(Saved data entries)
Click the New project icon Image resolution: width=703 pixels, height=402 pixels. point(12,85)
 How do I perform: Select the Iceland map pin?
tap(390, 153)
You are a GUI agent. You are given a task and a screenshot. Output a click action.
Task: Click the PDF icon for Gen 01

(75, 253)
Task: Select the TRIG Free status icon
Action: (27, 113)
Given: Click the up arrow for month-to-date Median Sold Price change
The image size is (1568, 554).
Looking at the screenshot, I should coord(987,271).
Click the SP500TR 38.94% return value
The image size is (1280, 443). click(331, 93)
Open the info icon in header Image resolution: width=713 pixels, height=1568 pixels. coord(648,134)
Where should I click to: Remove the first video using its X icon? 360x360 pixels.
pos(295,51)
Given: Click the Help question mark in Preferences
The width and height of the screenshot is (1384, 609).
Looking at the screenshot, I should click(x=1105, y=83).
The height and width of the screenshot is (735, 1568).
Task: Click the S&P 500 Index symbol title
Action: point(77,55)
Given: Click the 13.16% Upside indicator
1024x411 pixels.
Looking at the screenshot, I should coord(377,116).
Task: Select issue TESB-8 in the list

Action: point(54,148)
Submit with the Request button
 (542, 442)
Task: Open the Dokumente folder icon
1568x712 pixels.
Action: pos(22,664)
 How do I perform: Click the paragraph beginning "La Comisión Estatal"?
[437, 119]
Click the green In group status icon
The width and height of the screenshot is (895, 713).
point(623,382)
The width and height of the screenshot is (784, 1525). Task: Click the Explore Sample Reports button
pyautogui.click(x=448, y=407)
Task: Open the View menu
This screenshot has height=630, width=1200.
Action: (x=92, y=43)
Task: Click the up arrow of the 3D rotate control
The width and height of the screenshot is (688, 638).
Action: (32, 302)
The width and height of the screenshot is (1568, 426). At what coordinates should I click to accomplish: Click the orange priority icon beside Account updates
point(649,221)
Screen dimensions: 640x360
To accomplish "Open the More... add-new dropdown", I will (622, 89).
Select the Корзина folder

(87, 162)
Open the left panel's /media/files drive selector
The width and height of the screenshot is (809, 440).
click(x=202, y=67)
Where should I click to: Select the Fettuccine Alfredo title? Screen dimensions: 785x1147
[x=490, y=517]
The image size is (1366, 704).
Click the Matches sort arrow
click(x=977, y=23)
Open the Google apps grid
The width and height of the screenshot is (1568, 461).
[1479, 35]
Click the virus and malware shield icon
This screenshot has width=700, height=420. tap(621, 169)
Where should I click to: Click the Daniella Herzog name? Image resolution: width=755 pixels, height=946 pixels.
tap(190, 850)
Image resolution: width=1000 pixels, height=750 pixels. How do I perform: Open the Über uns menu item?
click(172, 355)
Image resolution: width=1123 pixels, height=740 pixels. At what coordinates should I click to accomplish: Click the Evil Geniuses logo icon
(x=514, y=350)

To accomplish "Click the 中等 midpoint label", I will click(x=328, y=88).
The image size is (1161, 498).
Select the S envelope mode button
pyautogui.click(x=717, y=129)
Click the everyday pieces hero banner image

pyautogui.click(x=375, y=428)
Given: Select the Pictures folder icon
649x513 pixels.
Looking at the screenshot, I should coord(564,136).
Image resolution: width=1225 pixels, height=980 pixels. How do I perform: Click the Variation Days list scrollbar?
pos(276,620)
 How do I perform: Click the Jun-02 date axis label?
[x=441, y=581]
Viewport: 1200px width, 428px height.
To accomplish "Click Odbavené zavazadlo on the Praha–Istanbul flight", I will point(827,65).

• What the task asks
Can you repeat, word for word, every line above from the one containing "1568x712 pixels." down to the one containing "The image size is (1366, 704).", including both?

• Answer section
1568x712 pixels.
Action: pos(22,664)
 How do I perform: Click the paragraph beginning "La Comisión Estatal"?
[437, 119]
Click the green In group status icon
The width and height of the screenshot is (895, 713).
point(623,382)
The width and height of the screenshot is (784, 1525). Task: Click the Explore Sample Reports button
pyautogui.click(x=448, y=407)
Task: Open the View menu
This screenshot has height=630, width=1200.
Action: (x=92, y=43)
Task: Click the up arrow of the 3D rotate control
The width and height of the screenshot is (688, 638).
Action: (32, 302)
The width and height of the screenshot is (1568, 426). At what coordinates should I click to accomplish: Click the orange priority icon beside Account updates
point(649,221)
Screen dimensions: 640x360
To accomplish "Open the More... add-new dropdown", I will (622, 89).
Select the Корзина folder

(87, 162)
Open the left panel's /media/files drive selector
The width and height of the screenshot is (809, 440).
click(x=202, y=67)
Where should I click to: Select the Fettuccine Alfredo title? Screen dimensions: 785x1147
[x=490, y=517]
The image size is (1366, 704).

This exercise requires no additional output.